At your option, on logout, check if it is that user/pass combo is logging out. And if so, delete him.

That way you’ll be able to log in regardless of whether your super-admin login is in the users list.

Don’t forget to protect the username, too. You don’t want to create two users with the same username and different privileges.

An alternative can be a must-use plugin that sticks to protecting your username of choice: if it gets edited/deleted, reject the change before it occurs.

Ok, here we go. There are two things you need to do:

  1. Use a mu plugin (must-use plugin). Any PHP files in the wp-content/mu-plugins directory will automatically get loaded by WordPress before all other plugins. These must-use plugins cannot be deactivated. The only way to remove them is via FTP.

  2. Look into map_meta_cap() (view the source here). WordPress’ capabilities system has something called ‘meta capabilities’; for example there is no actual capability called ‘edit_post’, but when a user tries to edit a specific post, WordPress checks for that capability in the function current_user_can( 'edit_post', $post_id ). map_meta_cap() looks at that combination and checks things like whether the post belongs to this user; if not, are they allowed to edit any post they wish? if not, don’t allow them to edit this post. So what you’d want to do is check the meta capabilities for things like edit_user and delete_user. If a user is trying to edit or delete your user and it’s not you, don’t let them.

Let me know if you have more questions. I don’t really know how much you know about WordPress.

Yes, this is possible and something I’ve created in several forms in the past for working with a few hundred sites run by my employer.

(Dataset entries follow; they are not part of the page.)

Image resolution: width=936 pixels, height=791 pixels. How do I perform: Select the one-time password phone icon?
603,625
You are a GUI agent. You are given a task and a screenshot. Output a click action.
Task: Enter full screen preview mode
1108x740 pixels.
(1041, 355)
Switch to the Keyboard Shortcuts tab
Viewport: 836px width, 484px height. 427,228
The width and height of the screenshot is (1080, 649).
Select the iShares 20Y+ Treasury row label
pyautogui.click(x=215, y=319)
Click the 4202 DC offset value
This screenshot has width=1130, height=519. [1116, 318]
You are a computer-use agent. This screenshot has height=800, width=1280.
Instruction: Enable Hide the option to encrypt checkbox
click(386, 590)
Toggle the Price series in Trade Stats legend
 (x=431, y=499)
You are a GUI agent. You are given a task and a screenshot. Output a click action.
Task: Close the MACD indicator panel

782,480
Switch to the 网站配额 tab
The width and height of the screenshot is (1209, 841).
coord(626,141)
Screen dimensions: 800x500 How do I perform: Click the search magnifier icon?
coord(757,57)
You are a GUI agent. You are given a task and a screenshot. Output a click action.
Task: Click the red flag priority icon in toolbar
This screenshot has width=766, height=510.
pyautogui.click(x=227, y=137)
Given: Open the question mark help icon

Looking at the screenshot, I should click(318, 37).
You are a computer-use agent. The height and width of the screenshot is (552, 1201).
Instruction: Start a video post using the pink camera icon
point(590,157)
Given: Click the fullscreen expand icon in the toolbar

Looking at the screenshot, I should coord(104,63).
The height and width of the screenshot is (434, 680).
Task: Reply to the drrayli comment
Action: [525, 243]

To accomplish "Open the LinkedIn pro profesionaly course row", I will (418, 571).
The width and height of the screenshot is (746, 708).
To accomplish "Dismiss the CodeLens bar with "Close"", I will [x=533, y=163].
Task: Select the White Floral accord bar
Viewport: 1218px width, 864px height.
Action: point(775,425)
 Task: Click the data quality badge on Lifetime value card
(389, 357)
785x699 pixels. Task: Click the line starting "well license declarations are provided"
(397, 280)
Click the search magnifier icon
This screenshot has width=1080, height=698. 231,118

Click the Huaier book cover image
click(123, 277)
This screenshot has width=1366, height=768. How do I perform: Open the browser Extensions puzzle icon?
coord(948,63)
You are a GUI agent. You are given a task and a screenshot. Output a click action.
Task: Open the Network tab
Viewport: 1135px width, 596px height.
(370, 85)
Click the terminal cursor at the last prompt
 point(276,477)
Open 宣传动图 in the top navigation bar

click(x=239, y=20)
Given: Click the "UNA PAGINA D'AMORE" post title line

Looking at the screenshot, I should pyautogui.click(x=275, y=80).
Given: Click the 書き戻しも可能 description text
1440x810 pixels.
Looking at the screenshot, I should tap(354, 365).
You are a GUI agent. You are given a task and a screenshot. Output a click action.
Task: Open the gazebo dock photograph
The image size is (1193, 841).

I’ve even created a “Log in as User” feature where after verifying my rights, I could see exactly what the user was seeing. It was incredibly helpful for duplicating issues that occurred for one user and not another.

Your solution will have to be hand built by you, as few people will share this type of tool as low level tools like this the skill to create it is often considered a prerequisite for using it. You can obviously look into the login is processed now by WordPress to see where you need to add your code. In short, figure out how WordPress logins work and go from there.

I like others have an issue with you creating something your client doesn’t know about and cannot remove. The fact that you are still named User2774 after two days and have no other questions to your name sure makes it look like you feel you need to hide this from your customers because they would not agree with the concept.

If you are legitimate and professional, you should do this in the open and inform your clients that it exists. You should proudly install the “User2774 Client Support Plugin” and as you are not hosting it on your own servers, allow them to deactivate it when you part ways. Gracefully allowing a client to chose a competitor is not a negative thing.

Besides, legitimate or not, installing hidden back doors in someone else’s system opens you for liability when something does go wrong. Chances are you are not an LLC yet and would be personable liable if something bad happens & have to prove you and your back door had nothing to do with it.